Let me get this straight: you need to get rid of a car, so you and your douchebag buddy Larry spend TWO DAYS driving to some formerly scenic hill to abandon it? This is not to mention the TWO MORE DAYS of driving you both need to do to get back home. So between you and Larry, your maudlin, estrogen-soaked emo jaunt cost 8 TOTAL MAN DAYS of human effort? Christ.
Seriously, did you make Larry take vacation to be a part of this adventure? Time that he could have spent with his family? You sir, are a complete asshole. Your Subaru is glad to be rid of you.
I haven’t seen this on the television, but I saw a reference to a homoerotic Quiznos commercial on the internets, so I totally had to take a look. Because if you know nothing else about me, know that I loves me some homoeroticism.
Awesome. Quiznos will probably get burned down by confused protestors, but still… awesome.
There are a lot of really bad commercials for men’s hygiene products. Most of the ads that come to mind for that demographic are either of the retarded-CG-animation-with-chiseled-metrosexual or athletes-playing-grabass varieties. I mean, listen Gillette, I have considered carefully and I’m 100% goddamn sure that I am not interested in the extra two blades that are available on the Fusion – treating me like an idiot and constantly reiterating the five-blade thing doesn’t really help anybody. If you want to spend your time on doing something constructive, why don’t you have your R & D geniuses revolutionize the comb? Make a comb that flexes or vibrates or shoots lasers or something. Then we’ll talk. But the razor ship? It has sailed.
Despite my misgivings with the segment, Old Spice has been doing some really good work lately. I continue to enjoy their excellent centaurcommercials (that centaur guy is two things: awe- and a really great actor), but I think that their finest recent work has been with their Swagger campaign, starring LL Cool J and some brute named Brian Urlacher.

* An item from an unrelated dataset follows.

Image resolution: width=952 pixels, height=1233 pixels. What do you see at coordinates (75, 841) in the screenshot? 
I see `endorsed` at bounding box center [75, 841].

Everything about the conception and execution of these commercials is awesome. The flashback scenarios are ridiculous (notice that Brian Urlacher the Dungeons and Dragons loser is being laughed at by a gang of different Dungeons and Dragons losers that have turned on one of their own kind – truly one of the harshest phenomena in nature) and both of the celebrities do a great job delivering the actual pitch (LL Cool J’s big jackass grin is much appreciated). I think the part I enjoy most is that Old Spice aren’t merely saying that these celebrities endorse the product, they’re saying that without the body spray, the celebrities expressly would not exist. It’s a funny, ridiculous message, but it’s also sort of subversive. The Swagger commercials are basically parodies – the kind of commercials that you might make if you desperately hated making commercials and wanted to explode the entire industry.

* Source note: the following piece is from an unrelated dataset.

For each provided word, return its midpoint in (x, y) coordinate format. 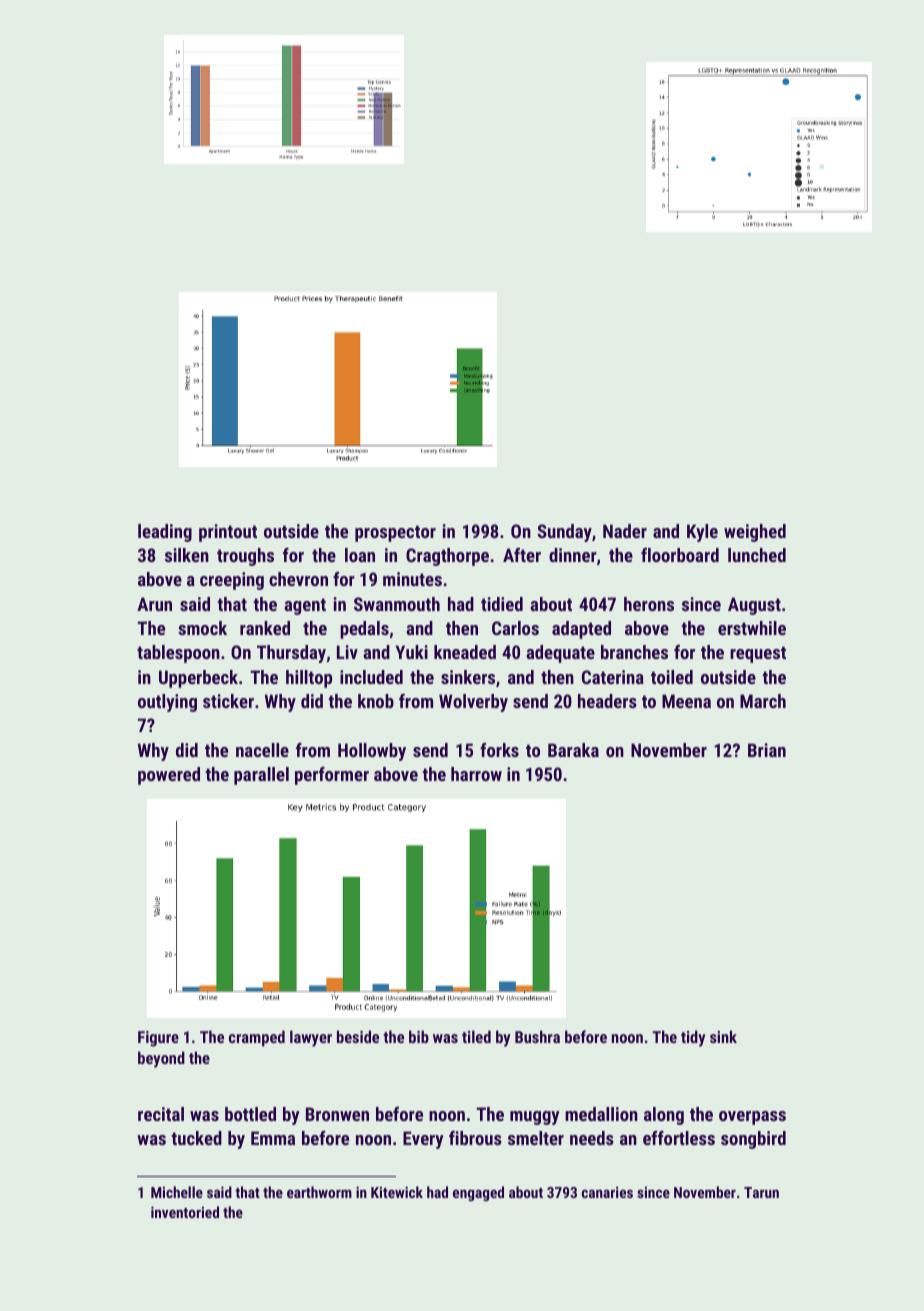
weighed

Anyway, Old Spice has had a terrific run lately and I hope they can keep it going, even if it seems like they might not actually want to.
=== BUT WAIT, THERE’S MORE!!1! ===
While we’re all here together, here is a special bonus commercial that I don’t think I’ve actually seen on TV before. It’s a minute long Old Spice spot with Bruce Campbell, that has some of the same “Oh, God please make us stop having to make commercials” quality as the Swagger spots.
Not many people know this, but I am something of a connoisseur of commercials (to the extent that I was at one point considering trying to implement a PVR sort of arrangement, with the commercial-skipping feature modified to exclude all shows and only record commercials. Maybe one day…). There’s something very pure about the exercise of distilling a message down to 30 seconds that I am drawn to. It’s a beautiful thing when it’s done well, and among life’s greatest disappointments when it’s not.
The best commercials defy their limited timeslots and low art underpinnings to create real moments of drama. An excellent example of this quality can be found in these two gems from Orkin – “Broken Down” and its less-frequently seen counterpart “Pizza Delivery”, where smooth-talking bug confidence men try to socially engineer their way into attacking your wainscoting. I think that these commercials strike a chord with me because I’m pretty sure that I would actually let the bugs into my home to wreak havoc. I am a victim, and Orkin knows it.
The genius moment of both commercials is the scene at the end where the bugs drive by really slowly in their cars and then speed away. Beautiful. The dialogue in both commercials is also excellent. Details like the termite wanting to call his brother-in-law and the cockroach suggesting he “just place the pizza on the table” are really disconcerting.
I have to say that between the two, I prefer “Broken Down” because I find the big termite to be more sinister and charismatic than the big cockroach. Both commercials are really good though.